Dans le nord du pays, à Irpin, en banlieue de Kyiv, une équipe de tournage pour la chaîne panarabe basée à Londres Al-Araby TV s'est également retrouvée sous le feu russe lors d'un reportage dimanche 6 mars. Le correspondant Adnan Can et son collègue caméraman Habip Demirci ont essuyé des tirs visant leur voiture, alors même qu'ils avaient accroché un drapeau blanc et des signes « presse » à leur véhicule. Bloqués dans la ville en proie aux combats, les deux journalistes ont dû se cacher chez des habitants.
Quelques jours plus tôt, le 28 février, un commando russe avait tiré sur une équipe de la chaîne d'information britannique Sky News qui se rendait à Boutcha, en périphérie de Kyiv. Stuart Ramsay, le responsable de l'équipe de cinq personnes, dont quatre Britanniques et un journaliste ukrainien, a été blessé par un tir tandis que deux balles ont été arrêtées par le gilet pare-balles du caméraman Richie Mockler. Après s'être identifiés en criant leur statut de journalistes et voyant que les tirs continuaient malgré leurs gilets de presse, l'équipe a dû abandonner son véhicule pour s'enfuir en courant vers un lieu sûr.
A Makariv, en périphérie de Kyiv, les reporters tchèques Vojtech Bohac et Majda Slamova du média Voxpot, en voiture avec deux confrères ukrainiens de Central TV, ont été plus chanceux lors d’un incident similaire le 3 mars et s'en sont sortis indemnes. Ils ont réussi à prendre la fuite avec leur véhicule après avoir essuyé des tirs de fusils d’assaut AK-47 de la part de soldats russes, selon leurs médias.

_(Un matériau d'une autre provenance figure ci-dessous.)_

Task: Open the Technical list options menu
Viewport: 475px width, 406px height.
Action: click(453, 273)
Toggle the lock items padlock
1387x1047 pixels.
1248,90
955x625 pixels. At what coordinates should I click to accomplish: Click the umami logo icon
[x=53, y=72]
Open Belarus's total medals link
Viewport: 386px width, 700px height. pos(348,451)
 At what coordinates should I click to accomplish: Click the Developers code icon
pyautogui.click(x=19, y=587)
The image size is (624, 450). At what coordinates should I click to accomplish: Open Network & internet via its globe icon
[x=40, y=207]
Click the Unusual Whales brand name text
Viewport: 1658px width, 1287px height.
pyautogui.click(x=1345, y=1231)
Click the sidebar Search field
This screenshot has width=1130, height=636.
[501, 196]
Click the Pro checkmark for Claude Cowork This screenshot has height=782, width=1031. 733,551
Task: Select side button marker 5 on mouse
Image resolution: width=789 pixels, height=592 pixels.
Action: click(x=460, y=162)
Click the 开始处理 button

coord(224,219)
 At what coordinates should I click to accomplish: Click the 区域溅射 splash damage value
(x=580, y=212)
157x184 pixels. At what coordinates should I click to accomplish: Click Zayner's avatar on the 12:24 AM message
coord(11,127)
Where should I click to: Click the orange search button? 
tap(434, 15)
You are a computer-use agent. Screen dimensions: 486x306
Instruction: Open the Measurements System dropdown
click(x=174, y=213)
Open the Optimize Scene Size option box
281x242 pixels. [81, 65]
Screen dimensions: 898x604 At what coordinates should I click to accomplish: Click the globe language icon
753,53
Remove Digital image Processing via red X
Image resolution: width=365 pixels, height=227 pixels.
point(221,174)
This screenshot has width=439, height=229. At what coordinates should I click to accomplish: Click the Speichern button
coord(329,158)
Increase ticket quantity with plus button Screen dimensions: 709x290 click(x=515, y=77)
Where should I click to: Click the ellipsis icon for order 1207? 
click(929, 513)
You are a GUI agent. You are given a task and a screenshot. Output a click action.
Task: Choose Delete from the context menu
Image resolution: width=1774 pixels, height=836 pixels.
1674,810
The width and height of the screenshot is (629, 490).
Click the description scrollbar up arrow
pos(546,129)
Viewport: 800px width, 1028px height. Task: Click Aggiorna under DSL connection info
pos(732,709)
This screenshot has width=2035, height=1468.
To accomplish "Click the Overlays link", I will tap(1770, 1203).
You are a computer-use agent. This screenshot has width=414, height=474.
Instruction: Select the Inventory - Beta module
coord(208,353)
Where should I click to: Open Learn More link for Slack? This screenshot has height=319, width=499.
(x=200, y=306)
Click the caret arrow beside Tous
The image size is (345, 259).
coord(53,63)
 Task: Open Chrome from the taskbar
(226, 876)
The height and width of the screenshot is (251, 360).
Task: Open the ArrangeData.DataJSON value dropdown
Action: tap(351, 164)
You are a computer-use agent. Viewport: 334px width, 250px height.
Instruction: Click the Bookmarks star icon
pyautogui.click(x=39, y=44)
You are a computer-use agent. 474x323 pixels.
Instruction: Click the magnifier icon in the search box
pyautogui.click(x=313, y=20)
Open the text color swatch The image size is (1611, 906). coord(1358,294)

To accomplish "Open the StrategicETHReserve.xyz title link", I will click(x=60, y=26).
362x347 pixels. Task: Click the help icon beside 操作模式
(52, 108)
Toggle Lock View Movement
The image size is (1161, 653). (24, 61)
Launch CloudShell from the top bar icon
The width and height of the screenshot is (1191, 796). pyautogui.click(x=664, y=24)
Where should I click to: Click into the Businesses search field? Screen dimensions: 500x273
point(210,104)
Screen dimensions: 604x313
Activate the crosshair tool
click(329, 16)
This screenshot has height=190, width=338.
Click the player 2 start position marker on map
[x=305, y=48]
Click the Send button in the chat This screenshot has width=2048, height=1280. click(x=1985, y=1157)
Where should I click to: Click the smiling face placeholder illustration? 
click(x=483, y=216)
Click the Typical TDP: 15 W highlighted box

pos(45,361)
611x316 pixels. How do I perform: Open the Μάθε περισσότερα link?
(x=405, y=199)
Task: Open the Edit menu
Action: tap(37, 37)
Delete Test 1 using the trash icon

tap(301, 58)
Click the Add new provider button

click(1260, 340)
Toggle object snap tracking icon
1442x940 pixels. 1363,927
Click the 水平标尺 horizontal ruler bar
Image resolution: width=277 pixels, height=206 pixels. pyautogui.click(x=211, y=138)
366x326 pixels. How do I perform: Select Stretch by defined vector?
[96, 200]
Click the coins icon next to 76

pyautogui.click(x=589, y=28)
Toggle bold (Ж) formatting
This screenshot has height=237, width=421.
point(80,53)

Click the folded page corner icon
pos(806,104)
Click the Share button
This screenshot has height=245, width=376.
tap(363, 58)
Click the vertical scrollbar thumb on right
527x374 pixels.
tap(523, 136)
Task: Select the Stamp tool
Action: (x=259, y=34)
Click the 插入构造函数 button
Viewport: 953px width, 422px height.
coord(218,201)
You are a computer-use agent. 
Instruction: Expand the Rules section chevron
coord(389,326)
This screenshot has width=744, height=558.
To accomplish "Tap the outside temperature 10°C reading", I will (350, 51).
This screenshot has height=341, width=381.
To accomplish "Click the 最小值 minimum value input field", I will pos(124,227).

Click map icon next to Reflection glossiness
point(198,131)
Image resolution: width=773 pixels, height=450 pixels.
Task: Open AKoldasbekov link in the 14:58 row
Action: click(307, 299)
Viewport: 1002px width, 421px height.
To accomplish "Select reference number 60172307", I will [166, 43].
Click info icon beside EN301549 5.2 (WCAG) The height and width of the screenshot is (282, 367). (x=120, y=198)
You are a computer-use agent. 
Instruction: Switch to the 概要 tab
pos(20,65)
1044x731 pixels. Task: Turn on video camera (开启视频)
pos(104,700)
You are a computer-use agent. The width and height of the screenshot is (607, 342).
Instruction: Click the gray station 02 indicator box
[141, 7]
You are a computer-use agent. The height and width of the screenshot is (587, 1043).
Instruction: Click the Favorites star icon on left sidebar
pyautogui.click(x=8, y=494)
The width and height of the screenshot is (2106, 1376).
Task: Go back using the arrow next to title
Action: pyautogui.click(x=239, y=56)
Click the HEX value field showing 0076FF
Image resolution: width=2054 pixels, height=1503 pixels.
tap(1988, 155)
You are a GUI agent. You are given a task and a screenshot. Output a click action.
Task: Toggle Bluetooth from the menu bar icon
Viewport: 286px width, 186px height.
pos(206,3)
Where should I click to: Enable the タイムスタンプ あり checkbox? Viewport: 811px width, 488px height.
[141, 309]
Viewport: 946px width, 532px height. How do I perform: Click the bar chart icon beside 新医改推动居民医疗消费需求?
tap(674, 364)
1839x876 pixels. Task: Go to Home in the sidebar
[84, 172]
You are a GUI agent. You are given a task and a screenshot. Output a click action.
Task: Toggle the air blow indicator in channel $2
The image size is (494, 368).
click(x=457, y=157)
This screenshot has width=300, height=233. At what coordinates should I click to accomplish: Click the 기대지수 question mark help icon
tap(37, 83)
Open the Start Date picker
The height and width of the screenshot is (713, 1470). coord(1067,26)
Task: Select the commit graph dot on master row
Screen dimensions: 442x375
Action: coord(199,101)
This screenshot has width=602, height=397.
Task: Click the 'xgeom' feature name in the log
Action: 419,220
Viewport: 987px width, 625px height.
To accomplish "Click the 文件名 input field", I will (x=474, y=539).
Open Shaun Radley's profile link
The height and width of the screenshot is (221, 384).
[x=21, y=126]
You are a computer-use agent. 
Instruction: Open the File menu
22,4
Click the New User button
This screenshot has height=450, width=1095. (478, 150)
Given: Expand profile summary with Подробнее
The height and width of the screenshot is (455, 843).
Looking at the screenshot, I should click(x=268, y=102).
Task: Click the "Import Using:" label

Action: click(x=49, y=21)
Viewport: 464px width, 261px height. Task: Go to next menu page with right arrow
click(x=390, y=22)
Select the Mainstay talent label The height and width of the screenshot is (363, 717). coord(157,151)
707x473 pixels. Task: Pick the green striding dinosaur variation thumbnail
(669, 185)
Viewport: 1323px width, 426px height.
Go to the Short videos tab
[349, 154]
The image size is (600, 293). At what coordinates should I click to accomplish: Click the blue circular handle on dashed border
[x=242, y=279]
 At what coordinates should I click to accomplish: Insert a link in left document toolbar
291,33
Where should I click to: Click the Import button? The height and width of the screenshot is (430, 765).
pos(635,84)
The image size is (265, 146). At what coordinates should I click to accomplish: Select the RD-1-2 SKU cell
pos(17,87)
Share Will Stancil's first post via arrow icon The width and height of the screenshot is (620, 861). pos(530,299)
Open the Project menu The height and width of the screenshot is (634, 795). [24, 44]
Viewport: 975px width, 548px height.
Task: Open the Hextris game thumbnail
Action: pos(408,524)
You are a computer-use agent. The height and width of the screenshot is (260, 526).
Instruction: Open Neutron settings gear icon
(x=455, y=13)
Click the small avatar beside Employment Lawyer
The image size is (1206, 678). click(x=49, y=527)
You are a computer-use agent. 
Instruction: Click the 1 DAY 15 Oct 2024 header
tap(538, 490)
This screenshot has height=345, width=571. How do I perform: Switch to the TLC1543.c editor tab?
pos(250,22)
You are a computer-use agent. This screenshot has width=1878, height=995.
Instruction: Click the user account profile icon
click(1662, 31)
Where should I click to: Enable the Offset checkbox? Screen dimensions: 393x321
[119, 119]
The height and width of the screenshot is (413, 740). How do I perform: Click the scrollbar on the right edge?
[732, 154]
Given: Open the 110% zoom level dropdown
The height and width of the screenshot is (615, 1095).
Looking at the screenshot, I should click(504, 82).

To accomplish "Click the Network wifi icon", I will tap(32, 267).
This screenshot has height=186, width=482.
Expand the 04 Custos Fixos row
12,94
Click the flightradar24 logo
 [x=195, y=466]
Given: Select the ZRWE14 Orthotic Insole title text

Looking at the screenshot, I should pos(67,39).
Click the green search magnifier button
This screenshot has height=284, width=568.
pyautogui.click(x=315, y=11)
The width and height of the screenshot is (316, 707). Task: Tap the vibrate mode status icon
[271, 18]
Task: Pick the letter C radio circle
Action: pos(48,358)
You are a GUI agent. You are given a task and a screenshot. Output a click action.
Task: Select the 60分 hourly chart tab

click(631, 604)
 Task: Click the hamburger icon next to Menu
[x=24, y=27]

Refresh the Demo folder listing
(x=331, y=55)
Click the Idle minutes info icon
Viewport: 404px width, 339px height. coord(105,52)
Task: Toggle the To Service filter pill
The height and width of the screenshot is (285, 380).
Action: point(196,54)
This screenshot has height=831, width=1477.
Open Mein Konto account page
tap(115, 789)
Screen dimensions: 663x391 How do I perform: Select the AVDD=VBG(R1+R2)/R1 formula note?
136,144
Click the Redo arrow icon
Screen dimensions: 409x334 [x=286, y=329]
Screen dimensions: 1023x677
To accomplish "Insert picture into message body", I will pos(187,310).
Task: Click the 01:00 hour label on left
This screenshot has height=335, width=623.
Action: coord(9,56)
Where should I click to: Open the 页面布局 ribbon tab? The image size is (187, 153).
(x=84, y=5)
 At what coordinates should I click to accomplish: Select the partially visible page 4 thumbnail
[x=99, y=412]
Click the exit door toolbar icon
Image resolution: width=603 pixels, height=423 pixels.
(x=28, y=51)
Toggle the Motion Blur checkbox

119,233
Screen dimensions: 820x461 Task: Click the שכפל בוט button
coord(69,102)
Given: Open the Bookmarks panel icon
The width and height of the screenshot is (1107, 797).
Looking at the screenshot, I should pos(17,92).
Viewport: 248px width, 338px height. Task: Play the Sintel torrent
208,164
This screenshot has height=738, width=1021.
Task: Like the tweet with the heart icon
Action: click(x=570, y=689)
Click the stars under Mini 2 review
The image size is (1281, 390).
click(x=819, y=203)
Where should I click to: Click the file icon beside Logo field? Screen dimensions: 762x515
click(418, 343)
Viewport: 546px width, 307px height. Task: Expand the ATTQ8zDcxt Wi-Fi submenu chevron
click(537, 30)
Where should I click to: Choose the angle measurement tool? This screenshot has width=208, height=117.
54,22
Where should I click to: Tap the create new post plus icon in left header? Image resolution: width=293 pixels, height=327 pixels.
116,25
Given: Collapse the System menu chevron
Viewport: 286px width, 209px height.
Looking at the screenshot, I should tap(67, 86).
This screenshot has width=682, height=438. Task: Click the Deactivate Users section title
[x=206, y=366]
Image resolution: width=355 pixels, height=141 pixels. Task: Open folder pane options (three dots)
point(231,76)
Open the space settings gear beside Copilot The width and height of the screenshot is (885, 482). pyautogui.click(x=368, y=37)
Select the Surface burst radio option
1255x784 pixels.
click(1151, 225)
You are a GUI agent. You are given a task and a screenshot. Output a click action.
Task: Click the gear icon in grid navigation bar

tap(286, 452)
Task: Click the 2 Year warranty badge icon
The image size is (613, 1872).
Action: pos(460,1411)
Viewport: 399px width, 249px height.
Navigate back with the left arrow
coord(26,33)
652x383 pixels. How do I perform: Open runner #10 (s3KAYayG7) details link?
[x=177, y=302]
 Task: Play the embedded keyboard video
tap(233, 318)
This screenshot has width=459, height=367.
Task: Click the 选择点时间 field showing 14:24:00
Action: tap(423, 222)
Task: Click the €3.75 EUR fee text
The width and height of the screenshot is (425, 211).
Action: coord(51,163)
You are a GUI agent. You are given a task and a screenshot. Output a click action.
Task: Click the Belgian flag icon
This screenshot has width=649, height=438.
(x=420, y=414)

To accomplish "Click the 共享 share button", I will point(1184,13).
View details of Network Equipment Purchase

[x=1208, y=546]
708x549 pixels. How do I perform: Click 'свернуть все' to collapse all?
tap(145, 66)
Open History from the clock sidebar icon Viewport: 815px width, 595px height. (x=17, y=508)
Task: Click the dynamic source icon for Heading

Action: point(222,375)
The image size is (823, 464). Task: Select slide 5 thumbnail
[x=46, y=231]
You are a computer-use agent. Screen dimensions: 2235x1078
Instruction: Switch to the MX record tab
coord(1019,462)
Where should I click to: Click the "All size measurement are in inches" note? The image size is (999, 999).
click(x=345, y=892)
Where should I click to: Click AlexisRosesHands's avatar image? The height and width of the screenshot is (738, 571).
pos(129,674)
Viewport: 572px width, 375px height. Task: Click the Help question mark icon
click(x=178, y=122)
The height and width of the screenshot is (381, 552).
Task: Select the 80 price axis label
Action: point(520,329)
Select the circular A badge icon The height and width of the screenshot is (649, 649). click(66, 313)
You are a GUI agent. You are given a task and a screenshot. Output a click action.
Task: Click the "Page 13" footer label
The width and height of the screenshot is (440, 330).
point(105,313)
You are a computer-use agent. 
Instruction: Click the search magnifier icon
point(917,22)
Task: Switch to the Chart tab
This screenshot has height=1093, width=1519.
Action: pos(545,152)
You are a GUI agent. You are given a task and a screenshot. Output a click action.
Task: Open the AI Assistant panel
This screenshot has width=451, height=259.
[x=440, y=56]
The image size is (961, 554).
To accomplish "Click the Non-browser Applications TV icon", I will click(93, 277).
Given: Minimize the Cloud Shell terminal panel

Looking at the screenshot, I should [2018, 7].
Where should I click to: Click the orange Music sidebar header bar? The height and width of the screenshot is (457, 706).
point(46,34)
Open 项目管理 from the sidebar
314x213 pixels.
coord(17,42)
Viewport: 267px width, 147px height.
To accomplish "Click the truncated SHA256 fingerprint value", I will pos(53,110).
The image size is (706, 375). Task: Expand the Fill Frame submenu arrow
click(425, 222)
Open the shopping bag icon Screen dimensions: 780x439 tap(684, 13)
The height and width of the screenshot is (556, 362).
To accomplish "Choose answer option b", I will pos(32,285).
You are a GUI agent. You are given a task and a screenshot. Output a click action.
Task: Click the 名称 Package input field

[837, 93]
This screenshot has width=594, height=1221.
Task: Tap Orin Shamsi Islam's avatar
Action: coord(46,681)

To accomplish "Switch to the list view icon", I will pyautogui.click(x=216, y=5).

« A quelques centimètres près, cette blessure à l’épaule m’aurait coûté la vie », nous a affirmé le journaliste danois Stefan Weichert, désormais hospitalisé au Danemark où il a été évacué en urgence pour être soigné avec son collègue Emil Filtenborg Mikkelsen, touché lui par quatre balles. Les deux correspondants du journal Ekstra-Bladet ont été gravement blessés le 26 février à Okhtyrka, dans le nord-est de l'Ukraine. « Le tireur qu’on n’a pas pu identifier, était posté à une quinzaine de mètres derrière notre voiture. Il ne pouvait pas manquer le signe « presse », clairement visible sur le véhicule ».
Outre les tirs à balles réelles contre les journalistes, l'armée russe a bombardé des antennes de télécommunication pour empêcher la diffusion des chaînes et des médias ukrainiens. Au moins quatre tours ont été ciblées par des frappes à Kyiv, Korosten, Lyssytchansk et Kharkiv. Au total, plus de 32 chaînes de télévision et plusieurs dizaines radios ont brutalement cessées leur diffusion suite à ces frappes. L'une d'elles a tué un caméraman de la chaîne locale Kiev Live TV, Evgeny Sakun, présent sur les lieux au moment de la frappe à Kyiv, dans des circonstances en cours d’investigation par RSF.